Lewis Hamilton’s chances of overtaking Sergio Perez for second in the Formula 1 standings are now slim to none.
Hamilton enters the Las Vegas Grand Prix 32 points behind Perez after Mercedes’ terrible showing at the São Paulo Grand Prix. Hamilton finished eighth after starting fifth, while teammate Georgie Russell was forced to retire his car.
Max Verstappen wrapped up his third straight championship in October and the race between his Red Bull teammate Perez and Hamilton has been for best-of-the-rest status. But it now looks like Perez should hang onto second after he finished fourth in Brazil and gained 12 points on Hamilton over the sprint race weekend.
During his news conference Wednesday, Hamilton said Perez was "too far away" to catch over the final two races of the season.
"Yeah, 30 points in two races, it's, yeah, he would have to have two disasters and I would have to be second, basically," Hamilton said. "But for me, honestly it really doesn't make any difference if I’m second or third. I think we still had an amazing year given the car that we've had. We never thought that we would be fighting for second in the Constructors’ and knocking on the door of the most dominant car, probably, of our era. So yeah. I'm grateful for just being where we are and having a half decent season. Much better than last year."
Mercedes won eight consecutive constructor’s championships from 2014-21 as Hamilton won six world championships in that span. But the team fell behind in 2022 when F1 introduced new car regulations and has been playing catch-up in 2023.
Russell finished fourth and Hamilton was sixth in the points a season ago as Mercedes was third to Red Bull and Ferrari in the constructor’s standings. This season, Mercedes is up 20 points on Ferrari for second with two races to go.
If Hamilton was to get past Perez for second and not win either of the last two races, he'd be the first driver since 1971 to finish second without a win.
Hamilton said Wednesday that the team had identified what went wrong in Brazil. He repeatedly complained during the race of his car’s slowness on the straightaways and said that the team “just had [the car] in the wrong window.” When asked if he was more confident about the Las Vegas weekend, Hamilton expressed some cautious optimism.

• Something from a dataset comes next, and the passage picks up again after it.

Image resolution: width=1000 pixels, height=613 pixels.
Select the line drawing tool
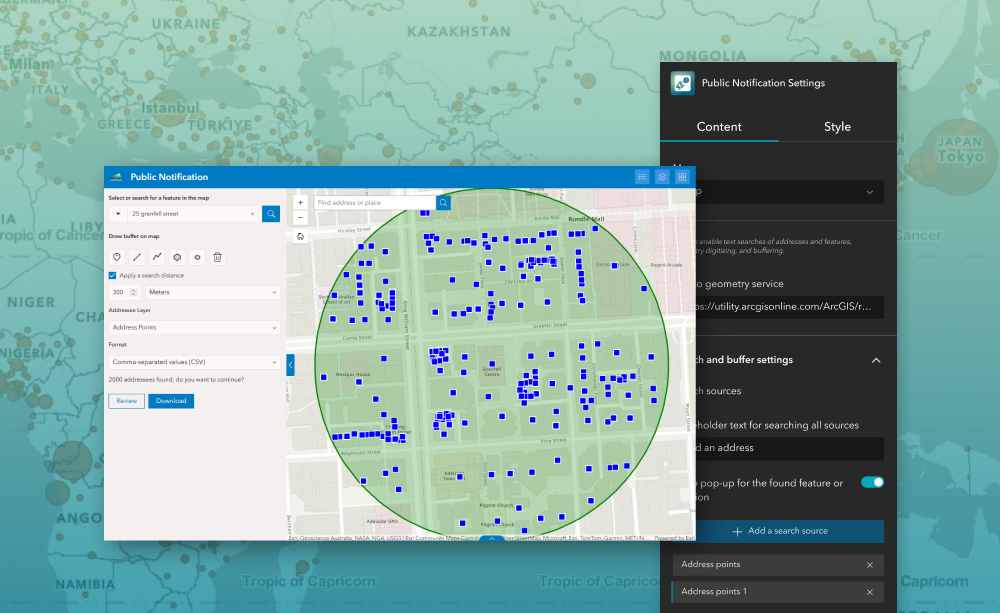pos(137,257)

“Definitely more than the last one,” Hamilton said. “Still, I think it’s going to be a challenge and getting the tires working this weekend and we’re often not necessarily the quickest on the straights, so that’ll be a challenge to see if we can not lose too much on the straights, but keep up with everyone in the corners. But it’s not the most technical of circuits, so hopefully that makes it a little bit easier.”